## Texto fornecido
++++++++
Não sei se foi da vista para a ponte de Dom Luís I, se do fim de tarde ameno no Cais da Ribeira, se do vinho, mas ficámos com uma crush gastronómica pelo chef Rafel Gomes. Fomos visitar o Terra Nova meio a medo, porque desconfiamos sempre de restaurantes situados em zonas tipicamente turísticas, mas ficámos mesmo surpreendidos pela inteligente combinação de produtos tipicamente portugueses com técnicas e produtos da gastronomia italiana.
Parece uma combinação improvável, não é? Mas funciona. Vão por nós.
Num fim de tarde quente, está-se bem é na esplanada e foi aí que nos sentámos. A companhia era boa mas, mesmo que não fosse, teríamos sempre as boas vistas do Douro a correr em direção à Foz, a luz de fim de tarde reflectida no casario (calma, aspirante a Rui Veloso), turistas e locais a passearem calmamente, aproveitando o início de noite de sexta-feira, deixando para trás uma semana de trabalho ou aproveitando uma merecida escapadinha.
Enquanto estávamos embrenhados nestes pensamentos, Mimi, a simpática e diligente chefe de sala serve-nos um Valle da Fonte Reserva Branco 2019 que nos vai acompanhar no início da refeição. Traz-nos o couvert (2,50€ por pessoa), composto por azeitonas, que foram marinadas no restaurante, pão artesanal com azeitonas, muito fresco, fofo e perfeito para mergulhar no azeite ou para barrar com a manteiga também feita in loco, com sal e ervas.
O mote do Terra Nova pareceu-nos, assim à primeira vista, um pouco presunçoso: Fine Codfish & Oysters. Que é como quem diz, em bom português, bacalhau armado ao pingarelho e ostras. Depois, em conversa com Vasco Amaro, sócio-gerente do Terra Nova e também do Taberna Rio (que fica ali pertinho e já prometemos visitar), descobrimos que o bacalhau usado no restaurante é da Islândia e percebemos a ideia. Noruega é para meninos, gente. Vão por nós que é à confiança.
++++++++
## Faça isto
Reescreva a crítica ao restaurante Terra Nova, tudo desde "Não sei se foi" até "Vão por nós.", e troque, por favor, "combinação" por "mistura".

## Dados apresentados
++++++++
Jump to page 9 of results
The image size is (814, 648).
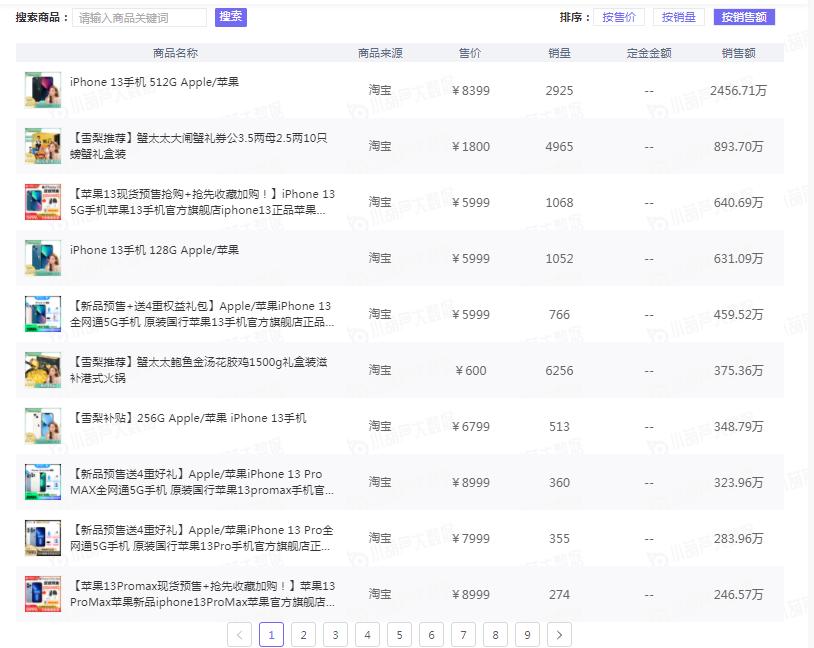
++++++++
## Resultado abaixo
Não sei se foi da vista para a ponte de Dom Luís I, se do fim de tarde ameno no Cais da Ribeira, se do vinho, mas ficámos com uma crush gastronómica pelo chef Rafel Gomes. Fomos visitar o Terra Nova meio a medo, porque desconfiamos sempre de restaurantes situados em zonas tipicamente turísticas, mas ficámos mesmo surpreendidos pela inteligente mistura de produtos tipicamente portugueses com técnicas e produtos da gastronomia italiana.
Parece uma mistura improvável, não é? Mas funciona. Vão por nós.